Военный совет флота одобрил инициативу катерников и поддержал предложение командования ОВРа, касающееся выходов торпедных катеров в море для поиска и уничтожения конвоев и отдельно плавающих судов и кораблей противника. С учетом мореходных свойств катеров начальник [185] штаба флота контр-адмирал С. Г. Кучеров определил им зону действия, как и подводным лодкам «малюткам», а Варангер-фьорде, установив разграничительную линию, которую во избежание помех друг другу ни те ни другие не имели права пересекать.

В один из хмурых сентябрьских дней, когда сгустились сумерки, два торпедных катера тихо выскользнули из Полярного в Варангер-фьорд на свободную охоту. Не имея данных разведки, они, словно связанные, ходили в видимости друг друга параллельными курсами вдоль обычной линии движения немецких судов. В случае встречи с противником, чтобы рассеять его внимание и рассредоточить огонь кораблей охранения, командирам катеров рекомендовалось атаковать конвой совместно и по возможности с разных направлений.

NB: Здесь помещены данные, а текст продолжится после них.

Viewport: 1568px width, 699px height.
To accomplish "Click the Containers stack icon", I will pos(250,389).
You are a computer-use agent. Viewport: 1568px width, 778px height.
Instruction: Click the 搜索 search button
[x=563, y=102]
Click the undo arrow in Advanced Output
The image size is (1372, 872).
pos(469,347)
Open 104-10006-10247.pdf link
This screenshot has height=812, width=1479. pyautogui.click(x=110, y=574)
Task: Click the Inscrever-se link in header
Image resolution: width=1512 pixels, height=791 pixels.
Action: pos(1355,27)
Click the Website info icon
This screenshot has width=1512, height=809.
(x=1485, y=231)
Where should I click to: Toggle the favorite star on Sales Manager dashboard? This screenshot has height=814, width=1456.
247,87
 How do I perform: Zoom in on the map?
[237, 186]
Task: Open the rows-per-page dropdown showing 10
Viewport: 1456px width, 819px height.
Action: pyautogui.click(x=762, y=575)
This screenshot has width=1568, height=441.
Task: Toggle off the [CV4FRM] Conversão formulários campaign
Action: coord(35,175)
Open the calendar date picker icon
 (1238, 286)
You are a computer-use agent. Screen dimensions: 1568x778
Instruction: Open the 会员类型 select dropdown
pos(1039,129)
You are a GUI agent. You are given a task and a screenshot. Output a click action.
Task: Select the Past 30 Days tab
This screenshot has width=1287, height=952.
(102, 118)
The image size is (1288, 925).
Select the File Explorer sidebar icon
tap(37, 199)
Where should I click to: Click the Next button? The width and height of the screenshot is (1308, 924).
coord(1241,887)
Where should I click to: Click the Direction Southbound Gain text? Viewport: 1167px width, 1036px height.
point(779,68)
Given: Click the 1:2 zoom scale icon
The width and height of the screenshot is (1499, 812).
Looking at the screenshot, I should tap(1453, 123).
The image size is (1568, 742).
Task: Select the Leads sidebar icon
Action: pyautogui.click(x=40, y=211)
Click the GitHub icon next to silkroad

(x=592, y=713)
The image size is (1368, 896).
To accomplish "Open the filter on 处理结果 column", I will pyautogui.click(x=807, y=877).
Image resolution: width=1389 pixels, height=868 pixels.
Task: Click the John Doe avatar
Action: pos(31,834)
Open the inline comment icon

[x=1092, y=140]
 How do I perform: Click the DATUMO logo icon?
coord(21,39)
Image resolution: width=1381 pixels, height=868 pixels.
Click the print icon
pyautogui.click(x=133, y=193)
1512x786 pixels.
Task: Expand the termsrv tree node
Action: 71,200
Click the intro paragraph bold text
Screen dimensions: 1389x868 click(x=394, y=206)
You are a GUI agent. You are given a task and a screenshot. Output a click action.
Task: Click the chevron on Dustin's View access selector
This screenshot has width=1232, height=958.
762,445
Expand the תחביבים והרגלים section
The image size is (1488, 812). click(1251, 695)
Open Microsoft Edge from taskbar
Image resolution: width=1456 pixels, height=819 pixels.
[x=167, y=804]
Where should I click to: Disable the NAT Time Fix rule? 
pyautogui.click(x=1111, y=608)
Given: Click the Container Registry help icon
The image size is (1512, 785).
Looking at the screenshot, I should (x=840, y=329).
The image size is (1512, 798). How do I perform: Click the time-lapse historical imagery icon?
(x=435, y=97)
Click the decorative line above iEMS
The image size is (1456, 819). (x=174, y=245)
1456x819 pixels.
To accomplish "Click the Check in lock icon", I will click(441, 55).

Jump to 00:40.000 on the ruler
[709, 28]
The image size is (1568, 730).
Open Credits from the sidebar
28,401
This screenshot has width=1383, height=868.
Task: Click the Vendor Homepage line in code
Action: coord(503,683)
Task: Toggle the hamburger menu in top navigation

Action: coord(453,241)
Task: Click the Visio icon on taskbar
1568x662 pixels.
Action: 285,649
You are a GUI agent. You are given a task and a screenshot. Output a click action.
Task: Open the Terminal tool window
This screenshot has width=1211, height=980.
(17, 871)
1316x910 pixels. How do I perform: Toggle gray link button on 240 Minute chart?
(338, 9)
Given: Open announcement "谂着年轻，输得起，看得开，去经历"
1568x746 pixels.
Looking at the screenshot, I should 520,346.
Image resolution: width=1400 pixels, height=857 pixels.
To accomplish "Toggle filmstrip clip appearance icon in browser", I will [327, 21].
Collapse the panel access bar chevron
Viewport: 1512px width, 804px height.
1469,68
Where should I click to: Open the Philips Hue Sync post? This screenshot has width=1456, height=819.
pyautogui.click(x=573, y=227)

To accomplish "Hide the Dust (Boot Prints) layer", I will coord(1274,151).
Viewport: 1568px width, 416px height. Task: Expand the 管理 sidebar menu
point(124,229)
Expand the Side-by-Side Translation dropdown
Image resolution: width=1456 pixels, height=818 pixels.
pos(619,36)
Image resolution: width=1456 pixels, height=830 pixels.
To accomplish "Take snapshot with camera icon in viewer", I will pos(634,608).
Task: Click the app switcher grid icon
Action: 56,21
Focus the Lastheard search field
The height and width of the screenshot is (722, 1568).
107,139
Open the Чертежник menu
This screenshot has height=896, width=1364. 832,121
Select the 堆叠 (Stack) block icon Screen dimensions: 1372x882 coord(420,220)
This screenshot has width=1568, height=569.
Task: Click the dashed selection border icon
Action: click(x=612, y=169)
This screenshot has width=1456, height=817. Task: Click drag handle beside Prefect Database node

Выходы в море пары торпедных катеров в расчете на благоприятное стечение обстоятельств или, как тогда выражались, с разведкой на себя давали мало. В темноте, при плавании без огней, не имея радиолокаторов, найти противника в обширной акватории залива можно было только благодаря счастливой случайности. Пришлось подумать над тем, каким образом увеличить эффективность обнаружения противника в интересах этих маленьких рейдеров. На западном берегу Рыбачьего выбрали самую высокую сопку и установили наблюдательный пост. В ясную погоду оттуда хорошо просматривались норвежский порт Вардё и часть Варангер-фьорда. Интересующие нас данные мы получали также от авиации и радиоразведки. Катера стали выходить на коммуникации не «на счастье», а имея предварительные данные, позволяющие им рассчитывать на встречу с вражеским конвоем, о движении которого можно было хотя бы как-то судить.

Сразу же возникли проблемы. Развертываться из Кольского залива было нецелесообразно, так как, выходя оттуда, катера не успевали перехватывать обнаруженного неприятеля. На побережье же Рыбачьего, со стороны Варангер-фьорда, у нас не было ни одной укрытой стоянки. Пришлось ее срочно организовывать. Выбрали более-менее спокойное место в глубине залива Пумманки, вбили там с десяток свай, приколотили к ним несколько досок, и маневренная база торпедных катеров в первом приближении была готова. Здесь они постоянно дежурили, укрываясь от непогоды, и вражеские суда, обнаруженные постами СНиС, попадали в радиус их действия.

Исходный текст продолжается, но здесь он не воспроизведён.